- **STORED DATA**

- - - - -

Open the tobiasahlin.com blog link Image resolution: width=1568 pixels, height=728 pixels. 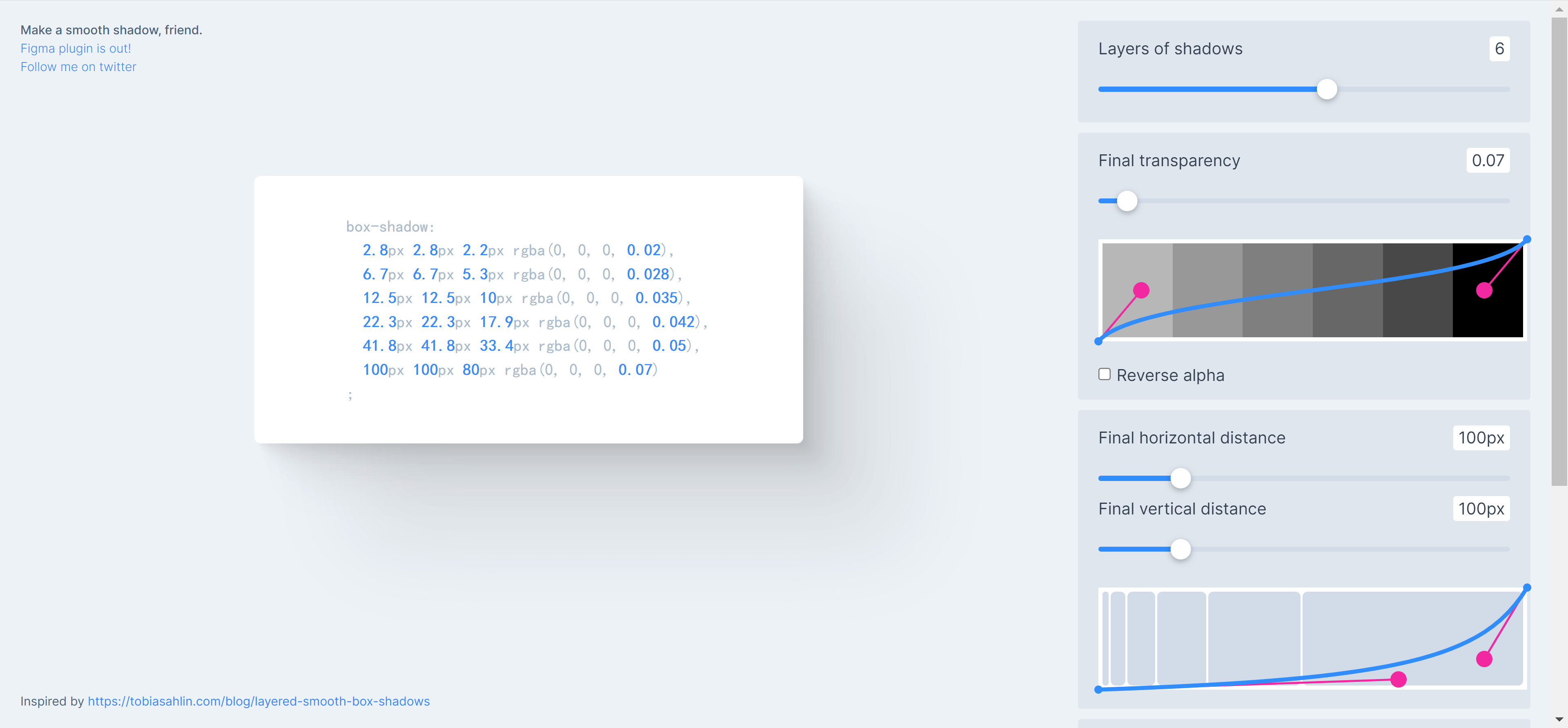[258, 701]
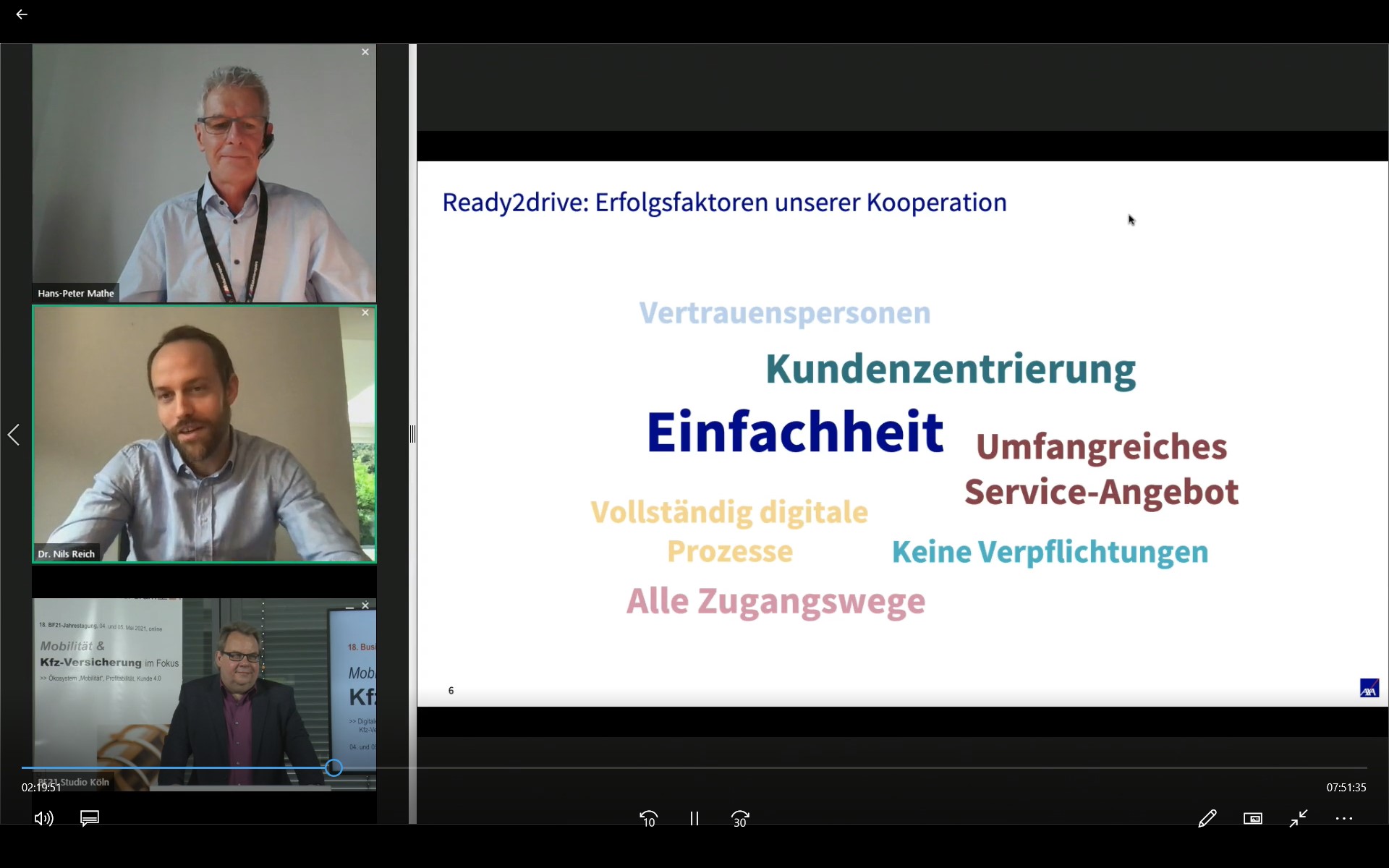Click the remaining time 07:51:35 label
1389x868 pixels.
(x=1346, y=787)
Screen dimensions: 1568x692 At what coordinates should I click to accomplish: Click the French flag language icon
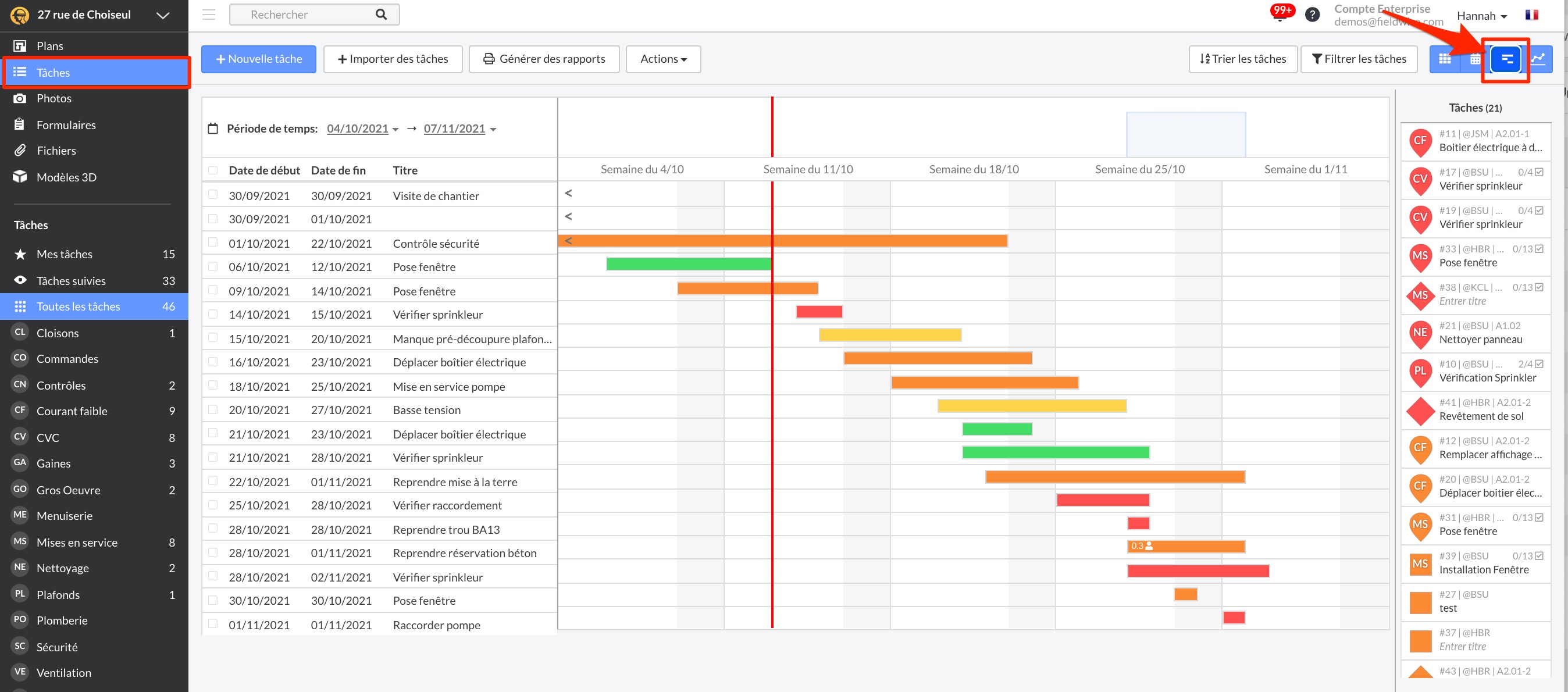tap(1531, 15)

- - - - -

- **ABOUT THIS EXERCISE**
Take the line that contains "Screen dimensions: 1568x692" and every line after it up to the end of the records above, and restate them exactly, without the pictures.

- **WRITTEN SOLUTION**
Screen dimensions: 1568x692 At what coordinates should I click to accomplish: Click the French flag language icon
tap(1531, 15)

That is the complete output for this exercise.